Simplex 0.9.0 "Edge Intelligence" represents a fundamental shift in how we think about AI optimization and deployment. This release introduces three major innovations:
- Self-Learning Annealing — Hyperparameters that optimize themselves through meta-gradients
- Edge Hive — The Cognitive Hive architecture running locally on any device, from smartwatches to desktops
- Actor-Based HTTP Server — A complete HTTP library where everything is an actor, with first-class hive integration
Building on v0.8.0's dual numbers for automatic differentiation, this release completes the foundation for AI systems that not only learn from data but learn how to learn—and can be deployed anywhere.
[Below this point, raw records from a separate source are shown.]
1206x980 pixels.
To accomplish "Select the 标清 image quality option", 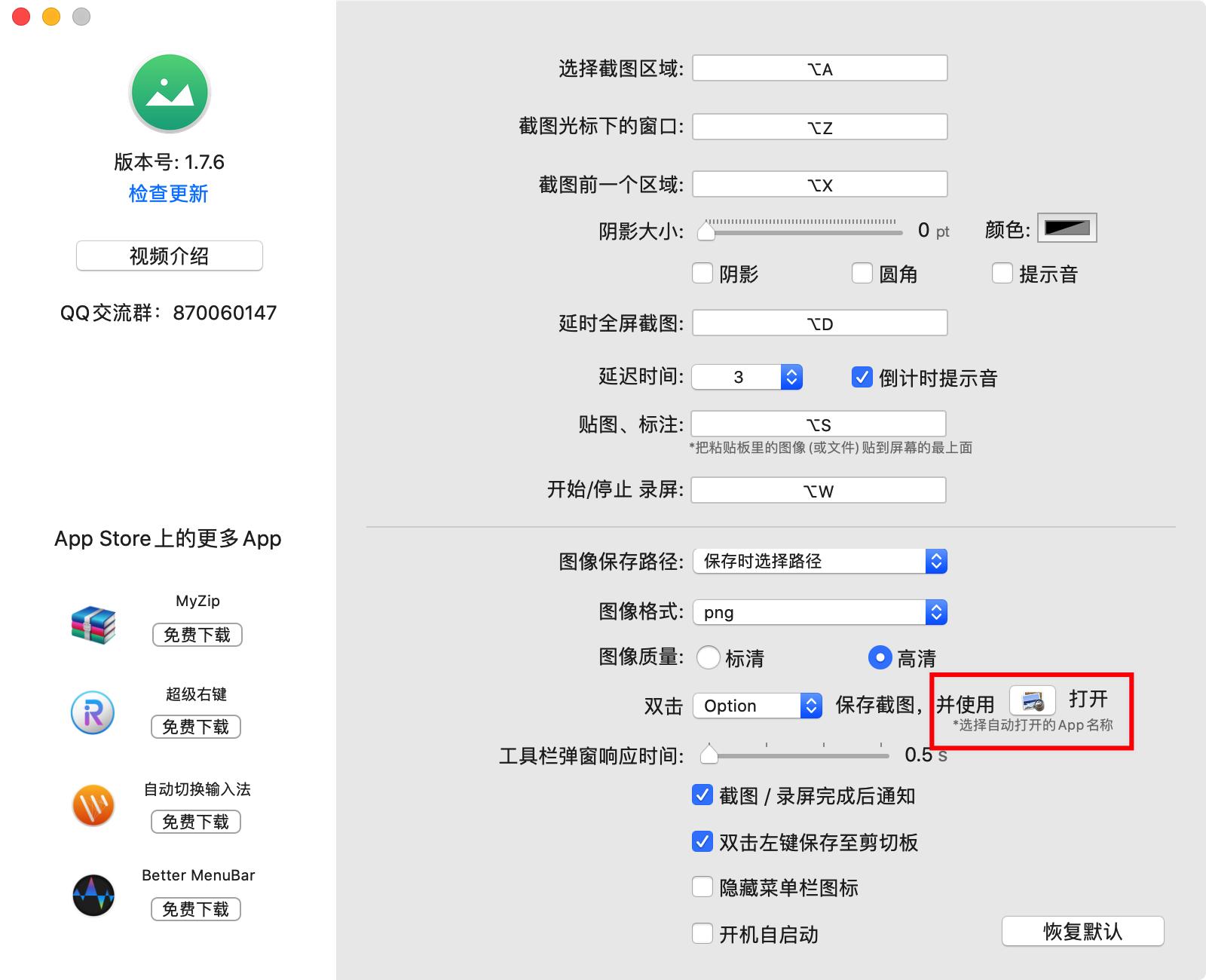I will click(709, 657).

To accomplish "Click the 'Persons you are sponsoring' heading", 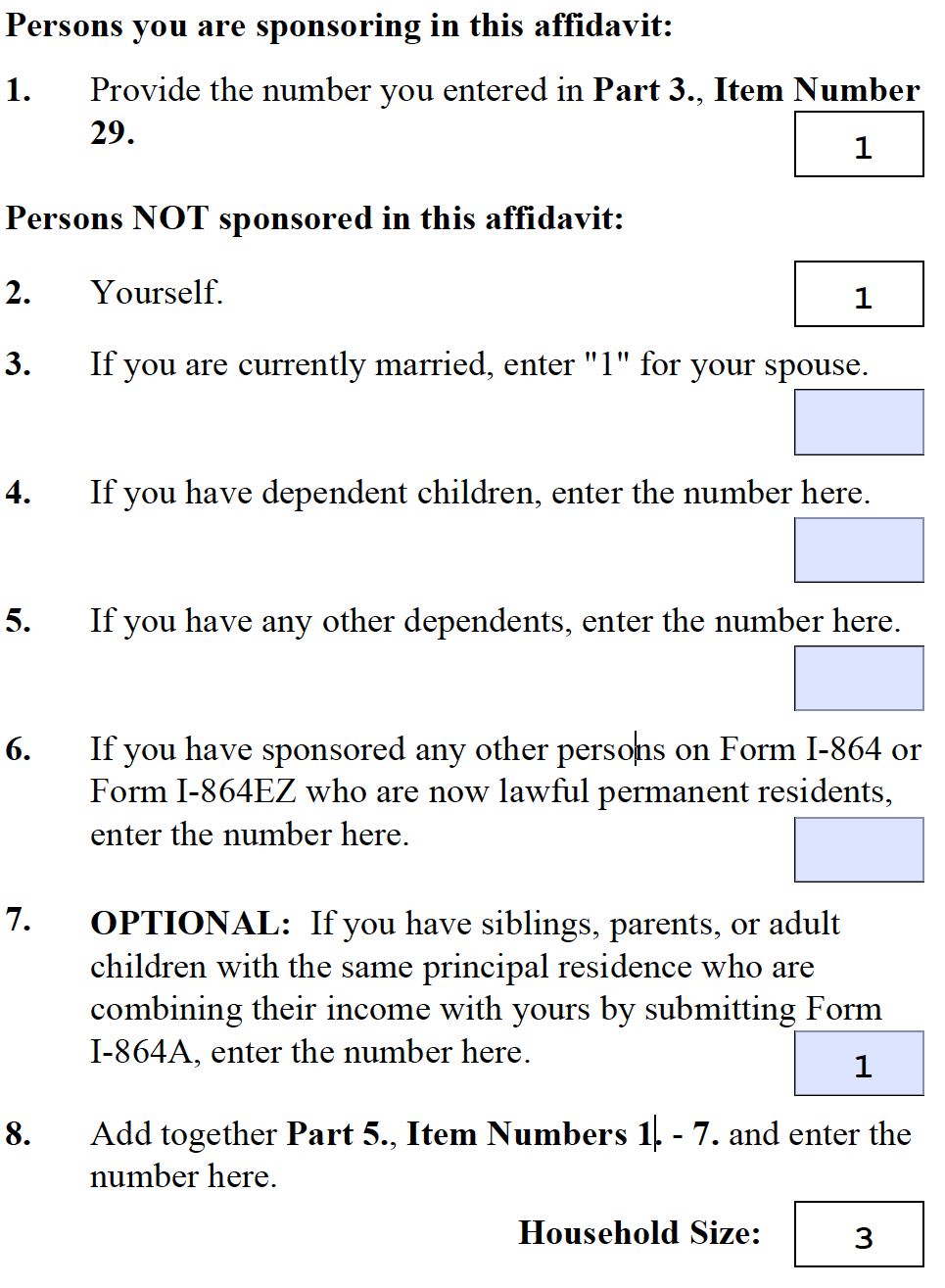I will [339, 25].
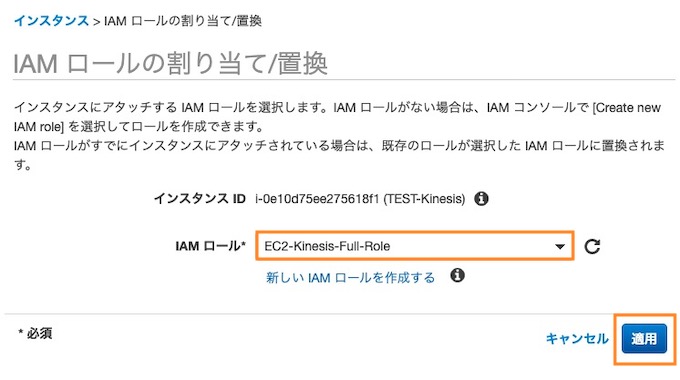Click the IAM role] を選択して description line
The width and height of the screenshot is (680, 380).
pos(139,127)
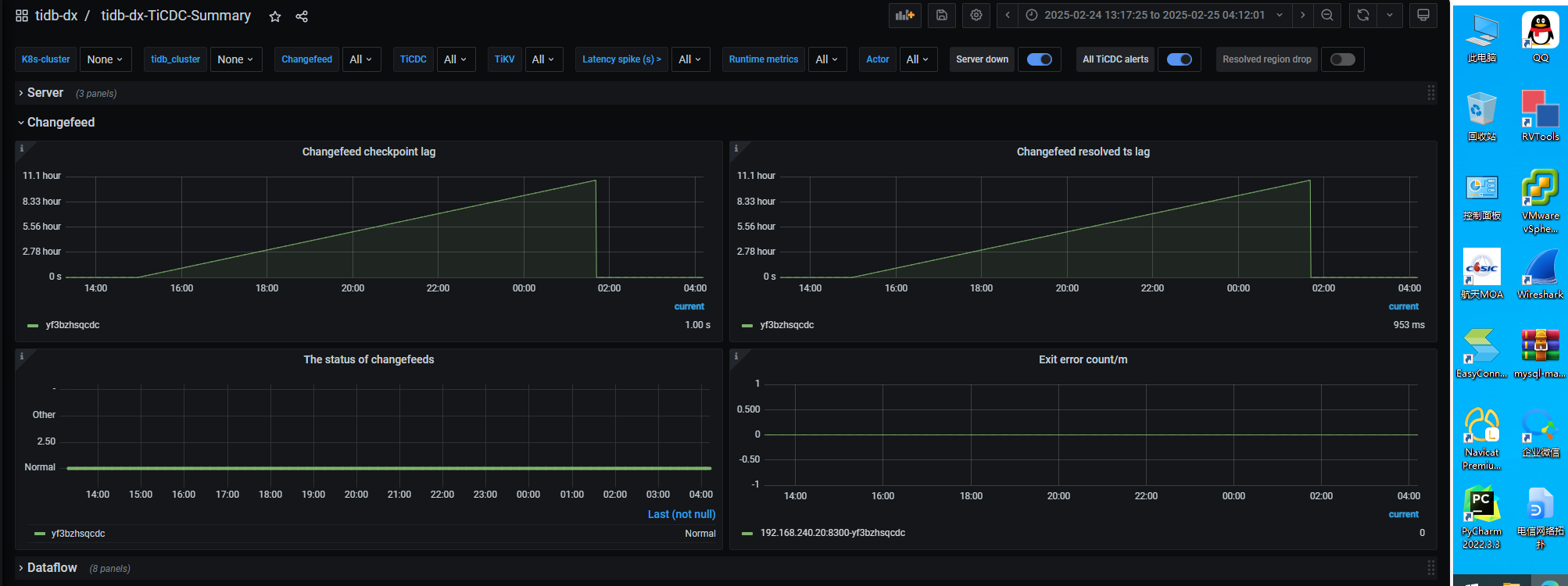1568x586 pixels.
Task: Click the tidb-dx folder breadcrumb link
Action: [x=56, y=16]
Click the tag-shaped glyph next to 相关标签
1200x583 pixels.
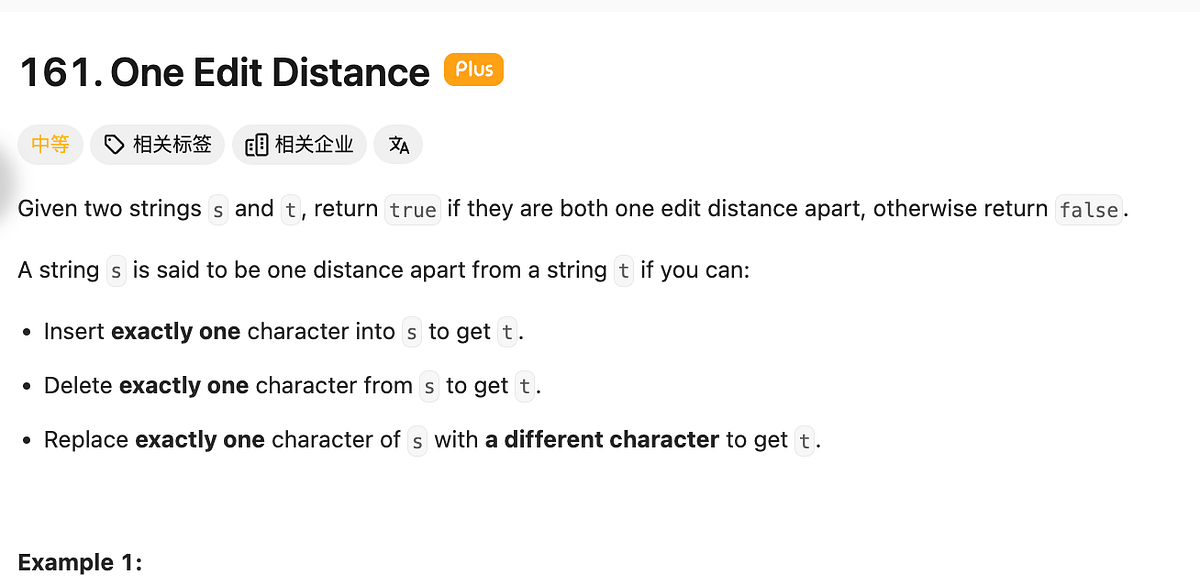pos(113,144)
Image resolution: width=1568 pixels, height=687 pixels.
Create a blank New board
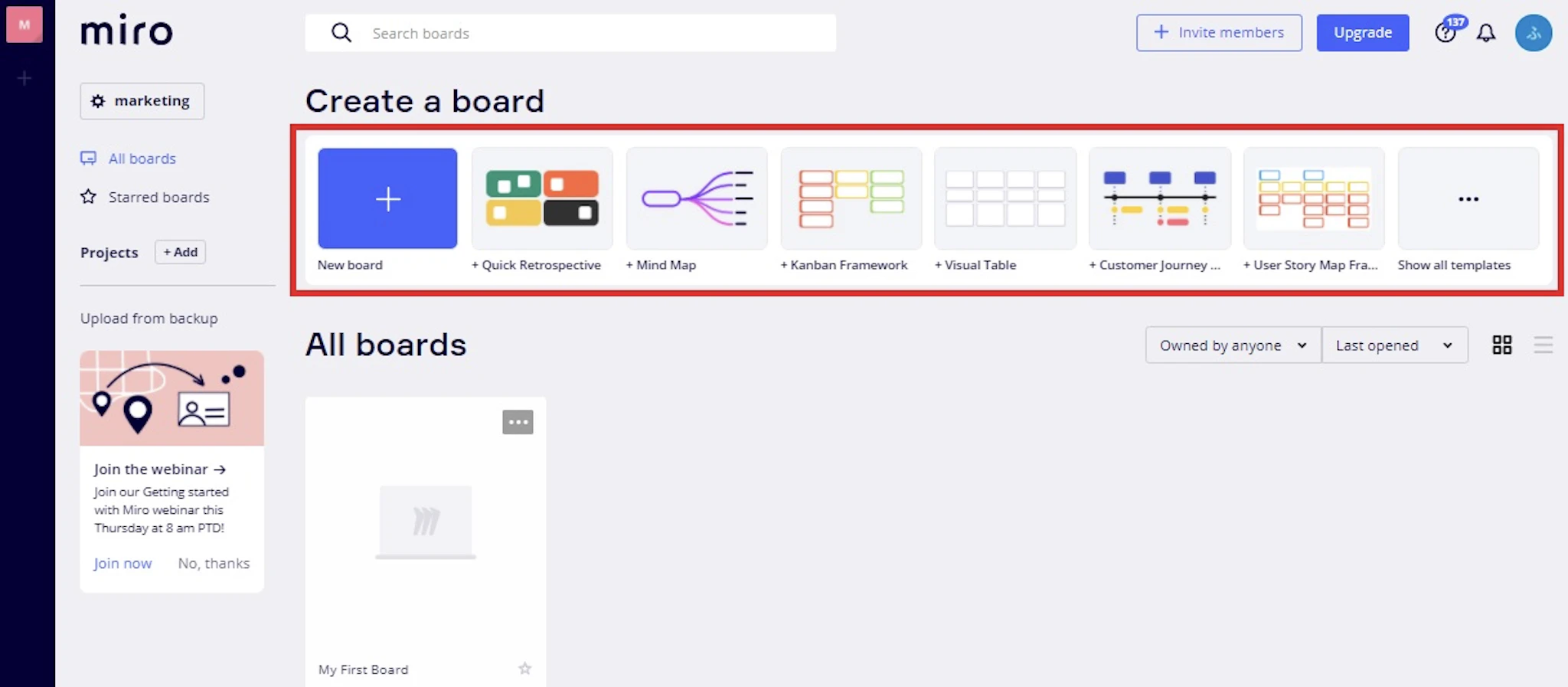(387, 199)
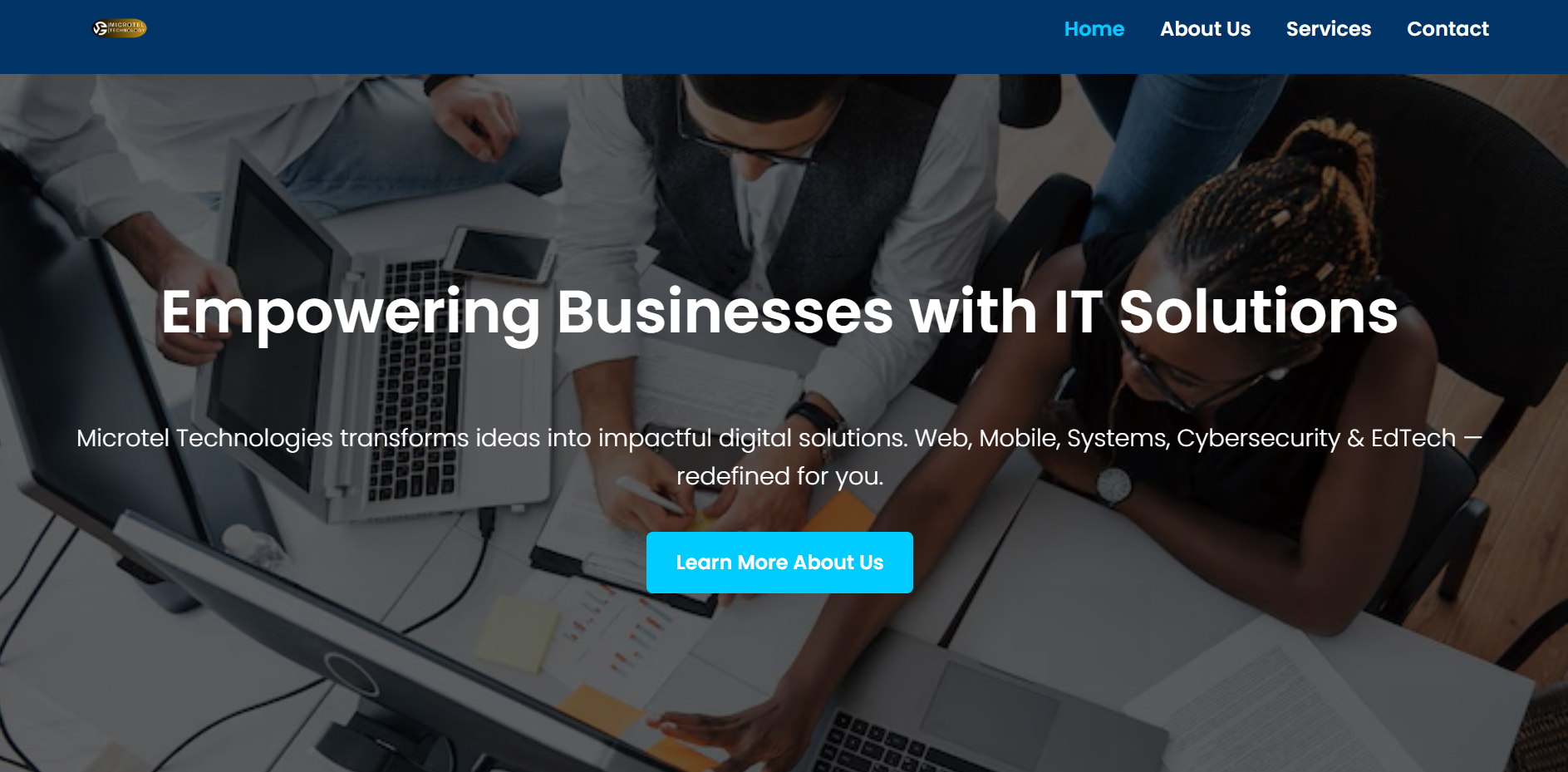The height and width of the screenshot is (772, 1568).
Task: Click the word EdTech in the subtitle
Action: 1413,438
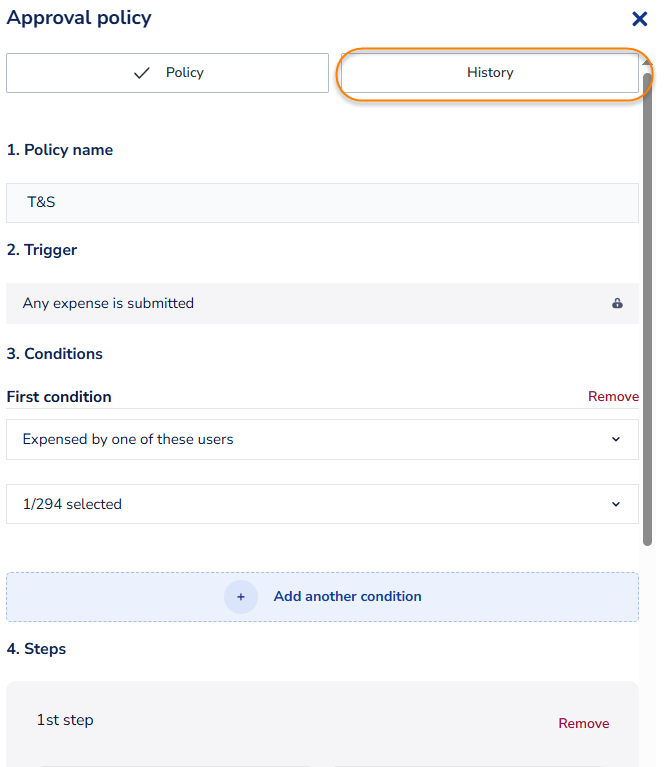Click the lock icon in Trigger field

click(x=617, y=303)
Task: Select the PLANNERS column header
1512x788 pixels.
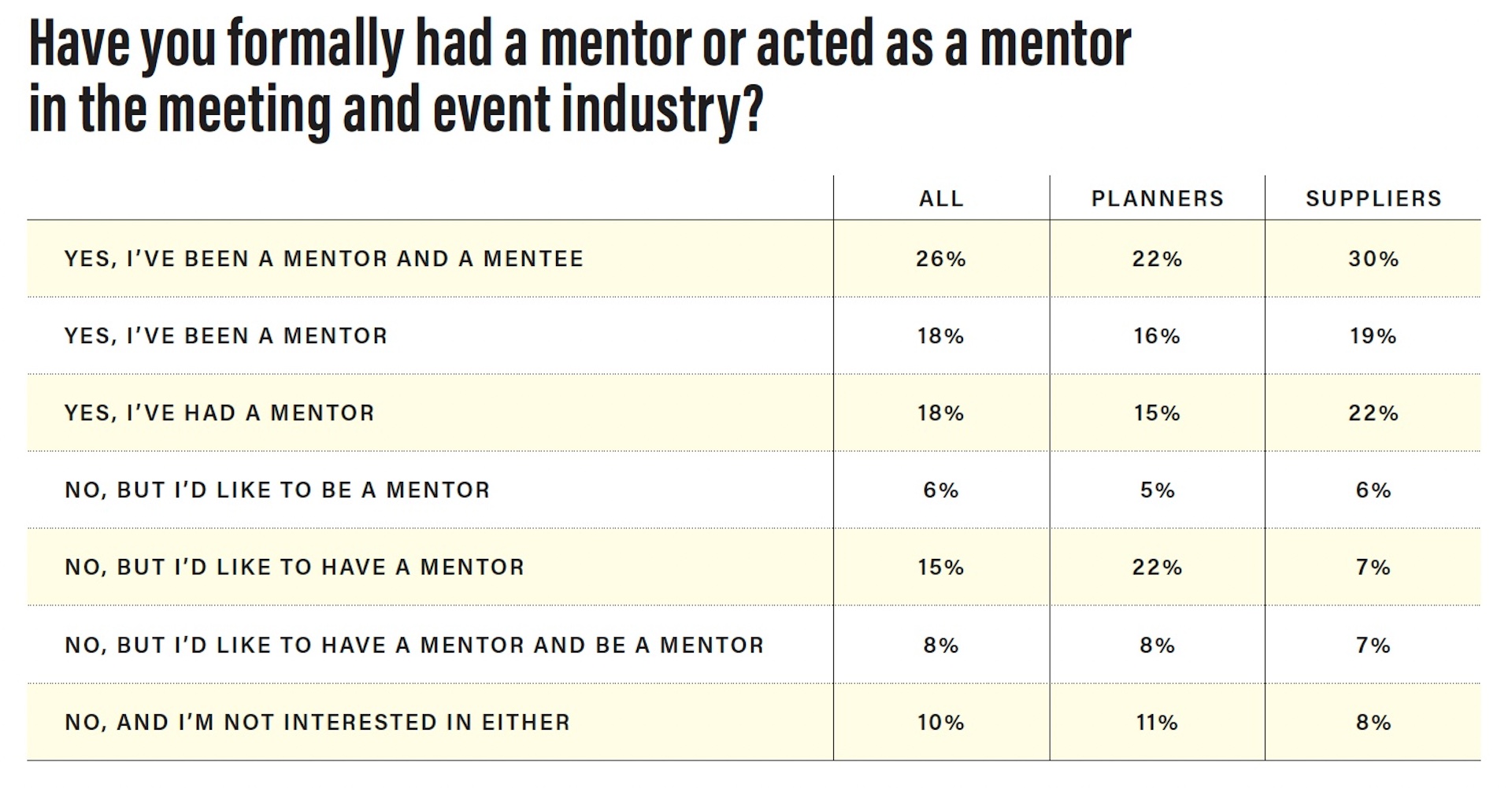Action: coord(1157,198)
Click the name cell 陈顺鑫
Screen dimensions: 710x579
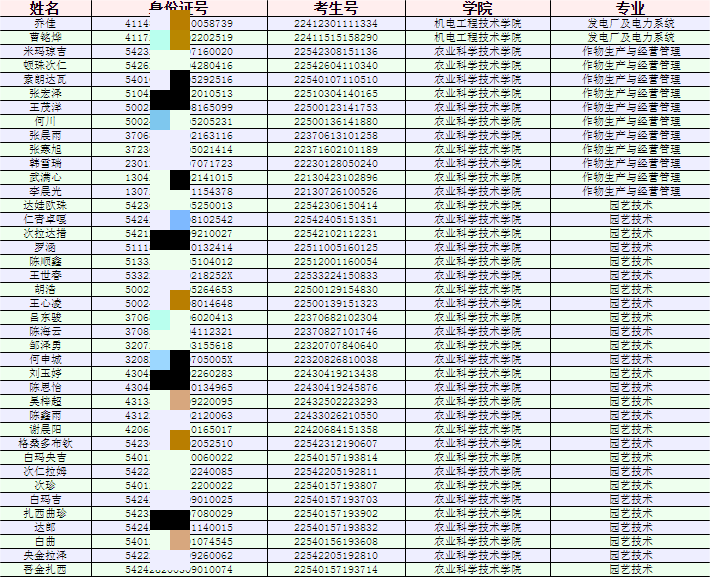[45, 261]
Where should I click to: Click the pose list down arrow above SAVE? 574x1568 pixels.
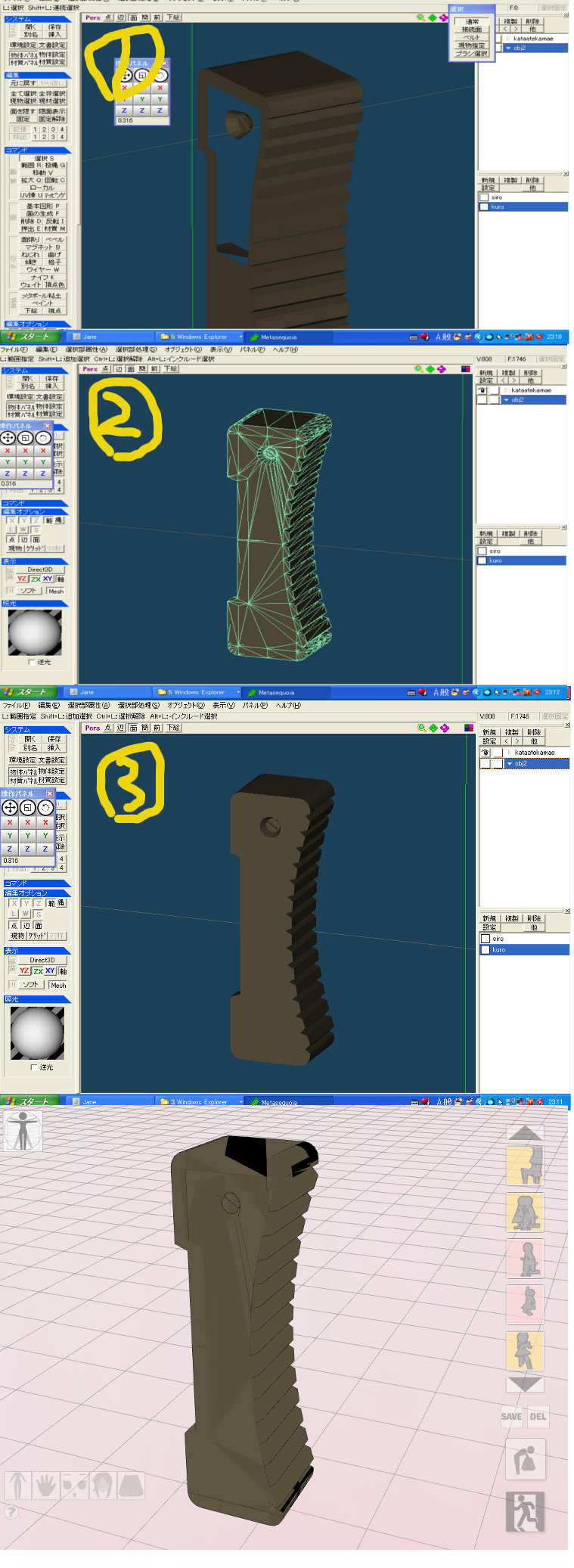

The Problem with Hyperparameters
Every ML practitioner knows the pain. You've designed your model, prepared your data, written your training loop—and now you face the real challenge: tuning hyperparameters.
- Learning rate: 0.001? 0.0001? With decay? What schedule?
- Temperature for simulated annealing: Start high, cool slowly? How slowly?
- Regularization strength: Too much and you underfit. Too little and you overfit.
- Dropout rate, batch size, warmup steps, momentum...
The traditional approach: grid search, random search, Bayesian optimization. All external to your model. All requiring multiple training runs. All expensive.
What if the optimization process could optimize itself?
Self-Learning Annealing: The Core Innovation
Self-Learning Annealing treats hyperparameters as dual numbers—values that carry both their magnitude and their sensitivity to change. This enables meta-gradients: gradients of the loss with respect to the hyperparameters themselves.
The Key Insight
Traditional simulated annealing uses a fixed cooling schedule: τ(t) = τ0 × 0.95t. Self-Learning Annealing replaces this with a learnable function: τ(t) = fθ(t, loss, grad) where θ is trained by meta-gradients.
How It Works
The system operates on two nested optimization loops:
Inner Loop (Standard Training):
- Uses current temperature τ to guide the search
- High τ = exploration (accept worse solutions)
- Low τ = exploitation (only accept improvements)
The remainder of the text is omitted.